Table7shows the solver settings used for all MBD simulations. These settings were selected as it had the best balance between speed and precision.

Table 7: Solver Settings

Setting

Value

Integrator

HHT

Formulation

I3

Hmax

1E-3

Interpolate

Yes

3.4 Acoustic Simulations

3.4.1 Acoustic Pre-Processing

The Adams2Actran plugin can use either the displacement/velocity/acceleration, or the modes and participation factors of the component as an input to calculate the acoustic behaviour. This feature is beneficial because the number of calculations required to be computed in Adams is reduced, which significantly reduces the computational time. A further benefit is that the results files are smaller, which reduces the latency within the Adams interface. A shrinkwrap mesh is required to do this in the frequency domain. For radiation analyses in air, one-way coupling is assumed.

The Adams2Actran plugin can create the acoustic meshes (see section2.4) automatically for simple geometries. However, the PTU was too complex, causing the automatic meshing to fail. Therefore, it was necessary to create the shrinkwrap mesh manually. This was done in the Actran interface.

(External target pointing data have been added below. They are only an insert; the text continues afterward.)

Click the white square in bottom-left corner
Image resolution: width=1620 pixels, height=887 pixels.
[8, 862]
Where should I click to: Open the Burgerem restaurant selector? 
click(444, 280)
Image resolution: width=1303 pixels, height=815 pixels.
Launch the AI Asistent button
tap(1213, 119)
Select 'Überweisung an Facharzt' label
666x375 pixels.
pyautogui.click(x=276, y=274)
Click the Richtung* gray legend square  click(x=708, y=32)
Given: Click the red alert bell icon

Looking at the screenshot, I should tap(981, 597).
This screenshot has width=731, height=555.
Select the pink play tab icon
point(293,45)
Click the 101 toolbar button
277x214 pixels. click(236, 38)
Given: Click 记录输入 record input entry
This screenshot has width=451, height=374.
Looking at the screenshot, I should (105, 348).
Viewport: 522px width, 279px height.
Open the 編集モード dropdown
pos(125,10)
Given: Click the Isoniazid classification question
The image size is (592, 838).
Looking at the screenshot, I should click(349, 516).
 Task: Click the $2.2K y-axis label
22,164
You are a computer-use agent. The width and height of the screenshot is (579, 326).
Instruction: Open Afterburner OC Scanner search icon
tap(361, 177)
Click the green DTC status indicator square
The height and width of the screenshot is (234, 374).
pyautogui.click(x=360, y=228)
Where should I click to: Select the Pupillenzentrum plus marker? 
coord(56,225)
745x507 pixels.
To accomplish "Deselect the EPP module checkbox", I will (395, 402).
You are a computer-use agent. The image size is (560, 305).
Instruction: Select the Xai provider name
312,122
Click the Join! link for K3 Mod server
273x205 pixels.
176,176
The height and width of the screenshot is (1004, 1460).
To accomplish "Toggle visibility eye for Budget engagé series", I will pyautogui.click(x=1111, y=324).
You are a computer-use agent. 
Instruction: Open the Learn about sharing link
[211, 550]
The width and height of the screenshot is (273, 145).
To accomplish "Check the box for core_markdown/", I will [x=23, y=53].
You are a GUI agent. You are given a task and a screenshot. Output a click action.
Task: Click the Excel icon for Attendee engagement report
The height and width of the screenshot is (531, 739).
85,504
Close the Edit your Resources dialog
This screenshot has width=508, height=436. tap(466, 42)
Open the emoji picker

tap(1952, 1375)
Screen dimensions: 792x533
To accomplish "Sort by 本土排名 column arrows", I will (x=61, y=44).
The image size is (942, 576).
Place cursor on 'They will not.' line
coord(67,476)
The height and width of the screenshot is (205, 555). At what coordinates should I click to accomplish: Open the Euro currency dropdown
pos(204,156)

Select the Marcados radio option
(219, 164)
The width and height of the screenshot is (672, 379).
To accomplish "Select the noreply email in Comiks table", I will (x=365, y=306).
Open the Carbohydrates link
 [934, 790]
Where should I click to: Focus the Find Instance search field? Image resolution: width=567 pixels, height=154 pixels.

The wavelength computation tool within Actran was used to determine the size of the mesh required. The maximum frequency to be analysed was a key parameter. To simulate up to 2000 Hz an element size of 28.3 mm was required. An essential requirement for the shrink wrap is that it cannot enter the original mesh through holes and crevices because the vibrations will not be captured correctly. Therefore, all holes needed to be filled.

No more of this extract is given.